Prevention of LCMV‐induced immunopathology in B−/− mice by enhancing immunity

Our data so far indicated that B−/− mice rapidly develop a fatal CD8+ T cell‐mediated immunopathological disease after LCMV Docile infection due to concurrent presence of functional LCMV‐specific CD8+ T cells and target cells expressing LCMV antigens.

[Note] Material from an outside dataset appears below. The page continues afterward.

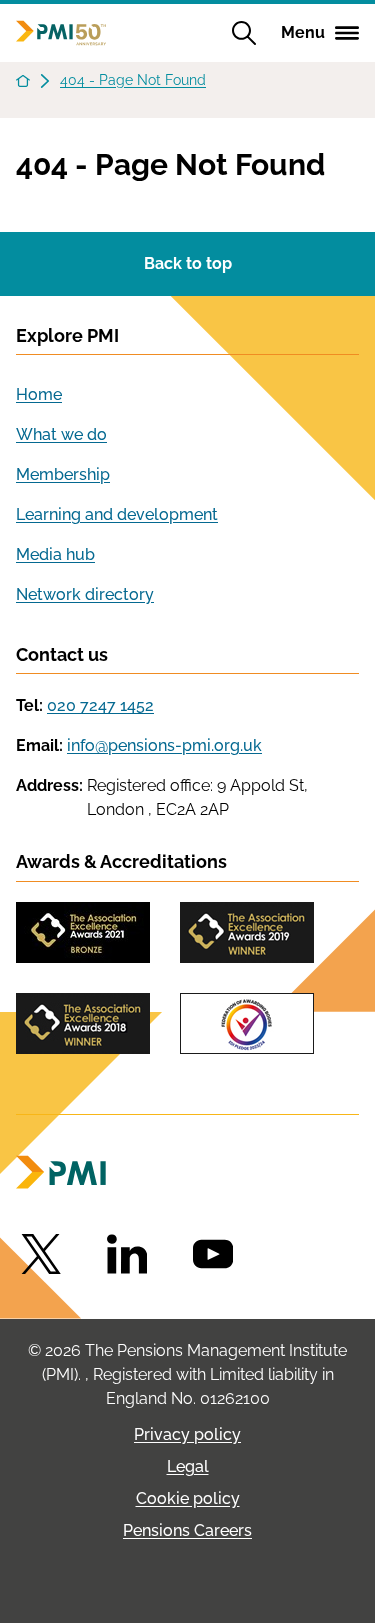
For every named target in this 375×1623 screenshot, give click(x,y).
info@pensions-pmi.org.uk (164, 745)
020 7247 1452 (100, 705)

We thus hypothesized that enhancing LCMV‐specific CD8+ T cell immunity may prevent CD8+ T cell‐mediated immunopathology by reducing the number of infected cells in the body. To test this idea, we vaccinated B−/− mice with a replication‐deficient LCMV strain (rLCMV/WEGPΔGlc6,9) three weeks prior to challenge with LCMV Docile. Indeed, all (7/7) vaccinated B−/− mice survived the LCMV Docile infection whereas all non‐vaccinated mice (7/7) died or had to be euthanized due to their moribund condition (Fig. 3A). Moreover, increasing the precursor frequency of LCMV‐specific CD8+ T cells in B−/− mice by adoptive transfer of LCMV‐specific P14 TCR tg CD8+ T cells (5 × 105) from uninfected donor mice also had a protective effect in 4 out 6 B−/− mice (Fig. 3B).
Figure 3

Prevention of LCMV‐induced immunopathology in B−/− mice by enhancing immunity. (A) B−/− (blue, n = 7) mice were immunized with replication‐deficient rLCMV/WEGPΔGlc6,9 (8 × 104 pfu) 3 weeks prior to challenge with 200 pfu LCMV Docile. Non‐immunized B−/− mice (red, n = 7) were included as a controls. (B) B−/− mice (n = 6) were adoptively transferred (i.v.) with 5 × 105 P14 TCR tg CD8+ T cells at the day of infection with 200 pfu LCMV Docile. (C) LCMV Docile‐infected B−/− mice (n = 7) were treated once with neutralizing LCMV GP‐specific mAb KL25 (1 mg) at day 4 p.i. (D) LCMV Docile‐infected B−/− mice (n = 7) were treated once with non‐neutralizing LCMV NP‐specific mAb VL4 (500 μg) at day 1 p.i. (A‐D) Survival and body weight (BW) were monitored for immunized (blue) and non‐immunized (red) mice for the indicated time periods after infection. The number of surviving mice of total infected mice (n/n) for each setting is indicated in the corresponding graph. For each setting, data are pooled from two independent experiments with three to four mice per group. Arrows below the time axis indicate the time point of immunization.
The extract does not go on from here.